Die Rache des Stalkers
Panisch versteckte er sich.
***
»Das war ein schöner Abend«, sagte Michaela und drückte die Hand ihres Freundes. »Ich hoffe, du hattest auch ein wenig Spaß.«
»Klar«, entgegnete Thomas, während er mit Grauen an den in fünf Stunden klingelnden Wecker dachte.
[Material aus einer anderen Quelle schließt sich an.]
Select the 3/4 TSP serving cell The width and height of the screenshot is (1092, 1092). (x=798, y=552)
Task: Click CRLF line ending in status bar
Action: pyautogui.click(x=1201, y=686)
Niemals hätte er vermutet, dass sich ihre Verabredung mit Michaelas Freundinnen so in die Länge ziehen würde.
»Ich glaube, sie waren ganz schön beeindruckt von dir«, kicherte Michaela. »Komm, lass uns die Abkürzung über den Parkplatz nehmen.«
Thomas schaute sich um. »Den kenne ich gar nicht«, meinte er. »Sind das vermietete Stellflächen?«
»Nein«, antwortete Michaela. »Die Stelle kannst du dir ruhig merken. Hier darf jeder parken.«
***
Der Mann spähte um die Ecke. Das Pärchen hatte offenbar nichts bemerkt. Erleichtert wandte er sich wieder den Müllcontainern zu. Beim dritten hatte er Glück. Er eilte zu dem Auto und legte sich die Leiche über die Schulter. Unter der schweren Last taumelnd, erreichte er den Abfallbehälter und warf die Leiche hinein. Erneut kontrollierte er die Umgebung. Weder näherten sich ihm andere Passanten, noch blickte jemand aus einem der Fenster. Er verteilte einige der weggeworfenen Tüten auf sein Opfer, bis ihn der Gestank anwiderte und er sich davonmachte.
10
Seufzend entglitt Anja der Umklammerung des Schlafes. Sie drehte sich zur Seite und schaute auf die Uhr. Es war erst Viertel nach sechs. Während sie sich herumwälzte, erinnerte sie sich an den vorigen Abend.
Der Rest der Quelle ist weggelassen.